A Communication Plan is Crucial

I’ve been working with business leaders for 25 years, to help keep the main thing the main thing in their small- to mid-sized companies. We focus on strategy, growth, challenges, performance, goals and plans. And sometimes we neglect the most critical component of success in every endeavor ever.

It’s all about COMMUNICATION. You have a strategic plan, an operational plan, a financial plan, a marketing plan, a sales plan, an overall business plan. You have to have a communication plan or none of these strategies matter. And I’m talking about internal communication – because if your leaders and team members don’t hear it, understand it, live it and breathe it – how can your company achieve it?

A Poppulo study says, “Effective internal communication leads to a 40% increase in customer satisfaction, a 30% increase in profitability, and a 36% increase in the overall performance of the company.” The Towers-Watson group has been studying ROI on effective internal communication for years, and report that companies who are the best at this one thing provide a 47% higher return to shareholders. It’s clear that this needs to be a priority. So, why doesn’t every middle market company have the right focus on communication?

My CEO and Key Exec members are gifted communicators and can effectively communicate and inspire in a 1-1, group setting, or company-wide meeting; and I’ve watched as their companies have outgrown this. The communication transition sneaks up as you focus on adding customers and team members and achieving goals… and leaders get spread really thin. What used to be fluid – everyone communicating with each other all the time – becomes departments and branches and divisions and the information starts to scatter and fall through the cracks.

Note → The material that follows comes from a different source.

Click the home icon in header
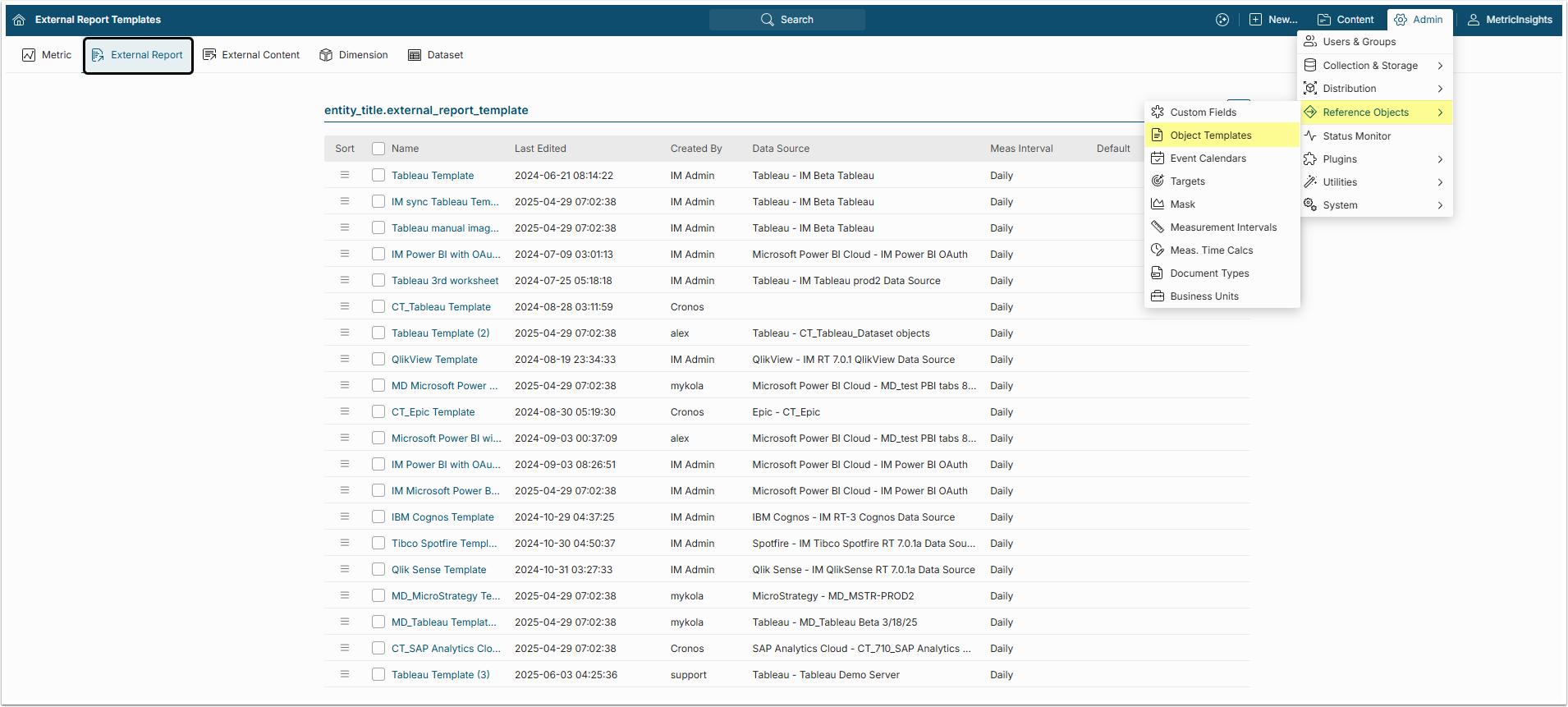 click(19, 20)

TeamStrength members are good at collaborating to make decisions and getting the input they need. But they invest so much time into making the right decisions that they don’t invest enough time in communicating the whys and the reasons and the plan.

Simon Sinek, author of Start with Why, calls it the Golden Circle… everyone knows what, but they don’t connect unless they know why. You make carefully thought out decisions, then you skimp on communicating the why and even the how – just fire off a lot of whats. You might get hands and feet moving, but you need hearts and minds engaged as well.

We surveyed your team members on what information they believe is important to know and understand about your company. Their top five answers:

  1. Company Goals
  2. Core Values
  3. Company Performance
  4. Mission & Vision
  5. Policies, Procedures & Standards

Why and How… not what. Over 73% of our 500+ respondents think it’s extremely important to understand these things. Individual goals and performance ranked seventh in scoring and less than 51% put Career Opportunities in this category. Your team members want connection to why it’s important – what is the company trying to achieve and how are we doing as an organization? Why do we exist? How do we behave? These matter to your team members. You need to have a plan for integrating these messages into regular communication.

Your team members get information from managers and leaders in regular email, meetings and 1-1s. And according to our survey, they want more. More time with managers and leaders, more meetings, more systems and clarity, more responsiveness, more cross-departmental communication.

Rich Kneece – founder of Vocoli said, “To create change, executives, directors, and managers must be the champions of knowledge-sharing, transparency, and worker engagement.”

It all starts with a plan. You need a communication plan to ensure your team members get the information they need, and just as important, that you get their input consistently. Here are three steps I’d like every TeamStrength member company to take:

  1. First, make internal communication a focus in every leadership team meeting – not as an afterthought, but as an overall strategic approach to the business. How are we getting the critical information to and from our team? Start this off with a Leadership Team meeting exclusively dedicated to communication and make that at least an annual event.
  2. Craft a simple, clean communication plan. What methods do we use to share and reinforce the critical information our team members need? How do we get more effective at this? What are our strategies for taking messages all the way through the organization? How do we create simple, clear messaging and repeat it again and again? Start with redesigning the regular meeting structures – create a calendar of meetings and 1-1s, then improve the structure and effectiveness of each of these meetings through agendas and planning.
  3. Finally, most importantly, shift your mindset. Mastering effective communication isn’t just one aspect of what it takes to be a strong leader and manager, it’s the most crucial part of the role. It’s not tagged on to the end of your responsibilities, it’s the first requirement. Don’t end your meetings with communication, start them that way. Don’t promote leaders and managers who are technically capable and good at their jobs and teach them to be communicators. Promote people who ask great questions, listen and hear others, and know how to motivate and inspire a team.

Make sure every manager and leader knows that communication is their first job.

Starting today, make a commitment to make effective communication your priority, not something you’ll try to get a little better at. It’s not a project, or a department, or a committee, or a task force -it’s the first job of leaders, and a key focus of decision-making and strategic planning. Your team is amazing. Don’t ask them to can’t hit targets they can’t see and don’t motivate them with what, inspire them with why.